▸ **TASK PROMPT**
Without pictures, repeat the lines of the entries from the one containing "This screenshot has height=854, width=999." through the last, both ends included, and nothing else.

[Collected data]
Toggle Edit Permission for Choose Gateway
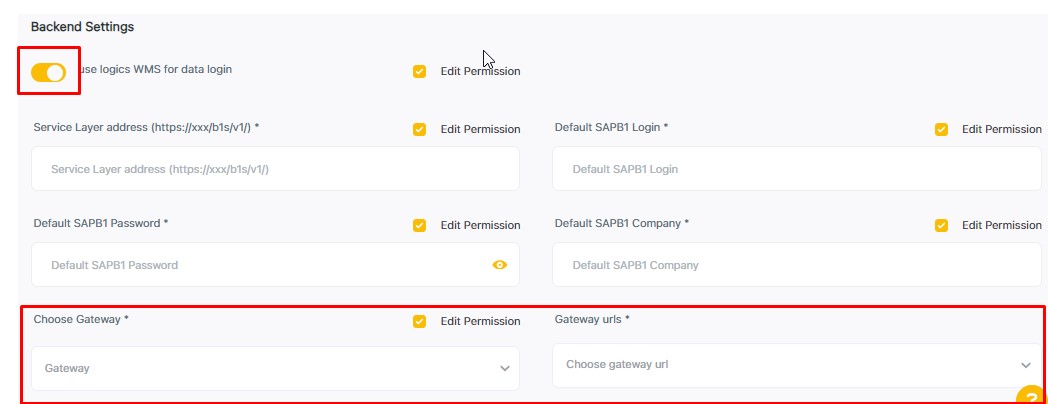pos(419,321)
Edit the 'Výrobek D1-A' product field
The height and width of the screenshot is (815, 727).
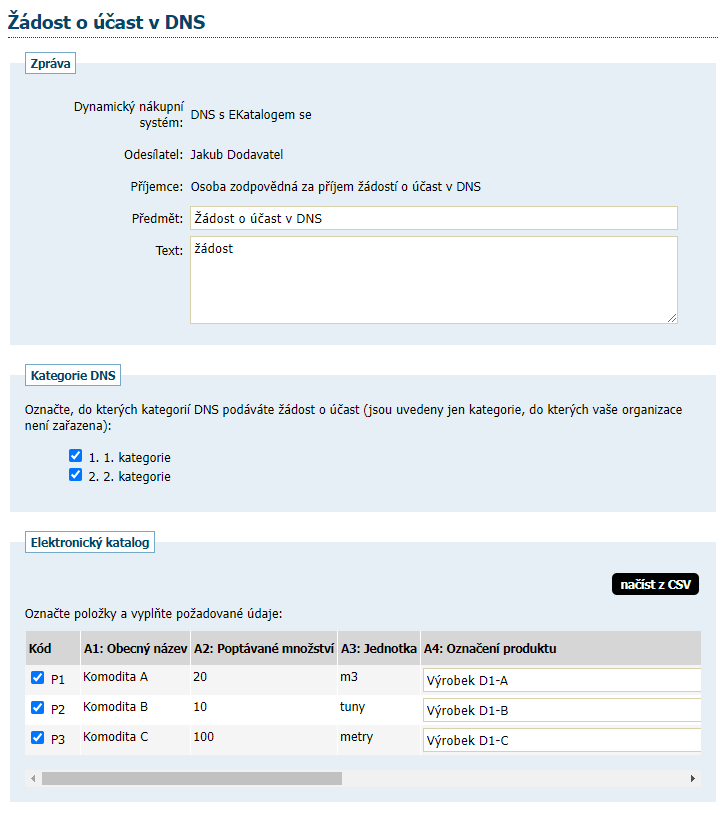click(x=560, y=682)
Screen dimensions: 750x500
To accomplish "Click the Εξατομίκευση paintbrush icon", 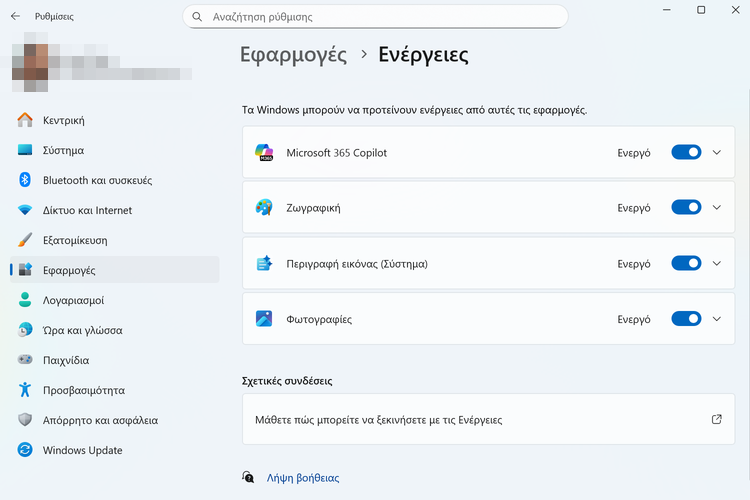I will 25,240.
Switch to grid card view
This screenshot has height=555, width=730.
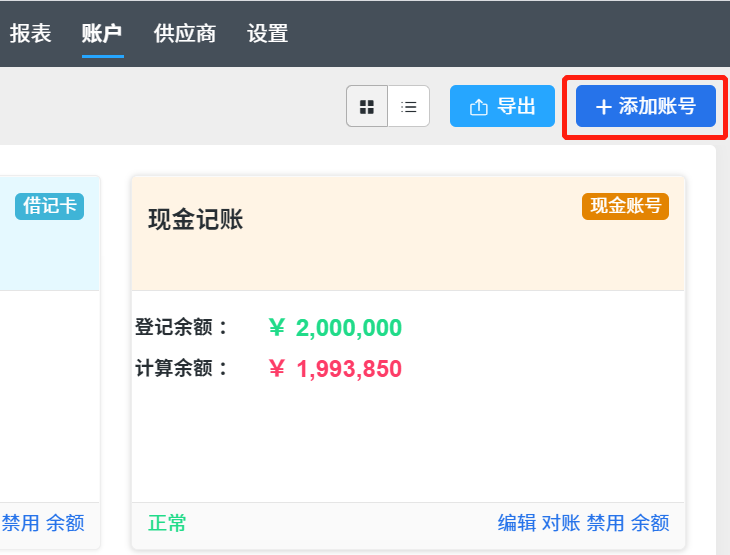point(367,106)
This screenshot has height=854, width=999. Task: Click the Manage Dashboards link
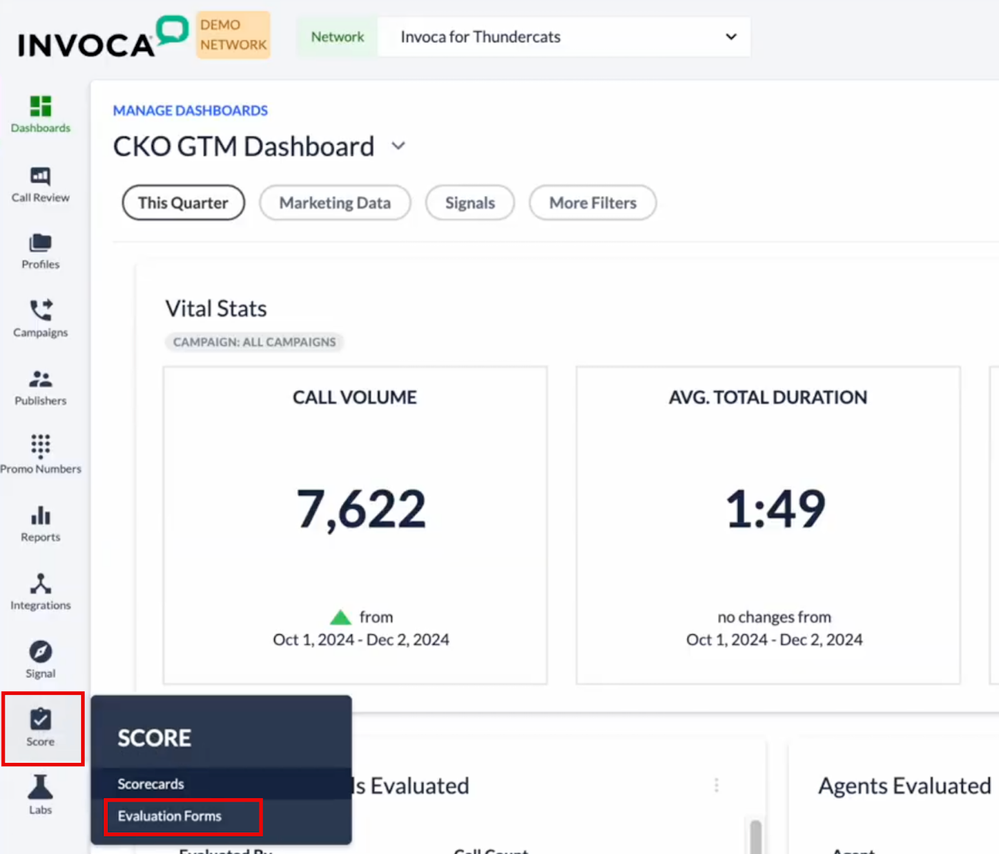coord(190,110)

▸ **SOLUTION TO THE PROBLEM**
This screenshot has height=854, width=999. Task: Click the Manage Dashboards link
coord(190,110)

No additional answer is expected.